■ Given problem: Convert the lines of the data below into a numbered list, skipping any blank lines and leaving out the pictures.
━━━ Material supplied ━━━
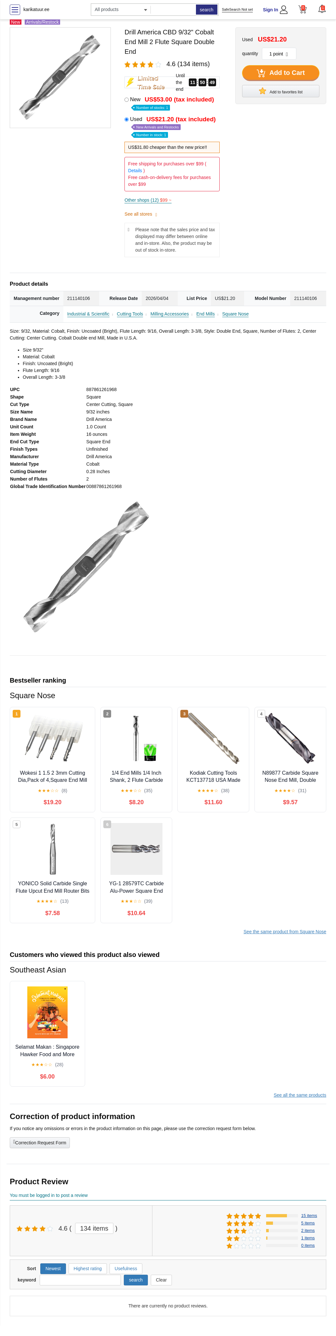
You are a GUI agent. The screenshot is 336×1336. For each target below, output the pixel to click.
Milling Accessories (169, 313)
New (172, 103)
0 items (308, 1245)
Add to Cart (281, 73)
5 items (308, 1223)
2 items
━━━
■ Completed task:
1. You are a GUI agent. The screenshot is 336×1336. For each target below, output the pixel to click.
2. Milling Accessories (169, 313)
3. New (172, 103)
4. 0 items (308, 1245)
5. Add to Cart (281, 73)
6. 5 items (308, 1223)
7. 2 items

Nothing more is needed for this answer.